Quote the Colorado EMS jobs text word for word from "Colorado Springs/El Paso" to "Counties 911 is AMR.".

DOCUMENT PASSAGE:
Content starts
As to actual employment...

Denver has a multitude of private companies that will hire no experience EMTs. Some are better than others, some put you on the wheelchair van first, some straight on an ambulance. With you will start on a van as an EMT almost assuredly with the same going for AMR Colorado Springs and sometimes Denver. Denver Health runs dual paramedic ambulances and does the majority of 911 in the city and county of Denver.

Colorado Springs/El Paso County 911 is AMR. Some fire districts do their own EMS, one (Security-Widefield) contracts to a Denver private (Action Care). There's a transfer service (Rocky Mountain) that does the Air Force Academy and Schriever AFB. They have a poor reputation.

Pueblo/Pueblo and Fremont Counties 911 is AMR.

Boulder/Boulder County is mostly AMR. Difficult to get into without AMR contacts.

Fort Collins/Larimer County is mostly Poudre Valley/UC Health. Also difficult to get on as an EMT.

Here's a list of Colorado EMS employers that I have explored in the past:

Ute Pass Regional Ambulance
Woodland Park and Teller/Park/Douglas/El Paso Counties
15FT plus PT medics and EMTs, P/B ambulances with 2 in Woodland Park, 1 in Florissant

Southwest Teller Health District EMS
Cripple Creek
2 P/B ambulances, 24s, out of Cripple Creek Fire Station
Hires PT EMTs and Medics

South Park Ambulance District
Fairplay and most of Park County
2 Double medic ambulances, 48s
Only hires medics, does hire PT

Grand County EMS
All of GC
4 stations, P/B ambulances, 48s

Northglenn Ambulance
Based north of Denver, IFTs all over
911 for South Adams County/Commerce City
P/B ambulances in fire stations (some)
Good rep from EMTLife

AMR COS
Colorado Springs Fire 911 contract, possibly El Paso County (out to bid)
Content ends
DATASET RECORDS:
Content starts
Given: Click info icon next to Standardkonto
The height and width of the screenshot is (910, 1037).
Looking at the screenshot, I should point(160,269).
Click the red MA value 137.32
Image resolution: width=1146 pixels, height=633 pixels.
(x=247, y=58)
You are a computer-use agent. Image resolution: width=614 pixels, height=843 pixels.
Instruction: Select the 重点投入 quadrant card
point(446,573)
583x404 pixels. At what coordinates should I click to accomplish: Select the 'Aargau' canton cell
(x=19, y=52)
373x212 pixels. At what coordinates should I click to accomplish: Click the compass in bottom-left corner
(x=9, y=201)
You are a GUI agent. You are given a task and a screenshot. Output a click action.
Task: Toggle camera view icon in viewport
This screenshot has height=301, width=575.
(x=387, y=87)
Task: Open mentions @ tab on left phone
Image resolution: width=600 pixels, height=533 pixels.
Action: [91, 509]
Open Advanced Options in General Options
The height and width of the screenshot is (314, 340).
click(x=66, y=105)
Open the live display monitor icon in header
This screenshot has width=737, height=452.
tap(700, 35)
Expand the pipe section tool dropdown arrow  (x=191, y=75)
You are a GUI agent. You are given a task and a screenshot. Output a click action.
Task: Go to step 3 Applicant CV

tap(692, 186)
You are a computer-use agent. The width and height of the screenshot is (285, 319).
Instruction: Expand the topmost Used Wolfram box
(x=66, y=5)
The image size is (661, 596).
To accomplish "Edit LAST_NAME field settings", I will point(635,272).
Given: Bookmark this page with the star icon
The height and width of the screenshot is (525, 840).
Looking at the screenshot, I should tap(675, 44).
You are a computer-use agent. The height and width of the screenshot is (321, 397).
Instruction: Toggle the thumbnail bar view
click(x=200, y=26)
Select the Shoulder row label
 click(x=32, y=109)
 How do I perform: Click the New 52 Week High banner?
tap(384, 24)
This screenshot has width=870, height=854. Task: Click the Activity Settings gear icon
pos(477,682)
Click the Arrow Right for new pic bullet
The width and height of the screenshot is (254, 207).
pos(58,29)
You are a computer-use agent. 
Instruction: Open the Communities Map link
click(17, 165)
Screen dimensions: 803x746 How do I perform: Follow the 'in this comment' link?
Content ends
OUTPUT:
Colorado Springs/El Paso County 911 is AMR. Some fire districts do their own EMS, one (Security-Widefield) contracts to a Denver private (Action Care). There's a transfer service (Rocky Mountain) that does the Air Force Academy and Schriever AFB. They have a poor reputation.

Pueblo/Pueblo and Fremont Counties 911 is AMR.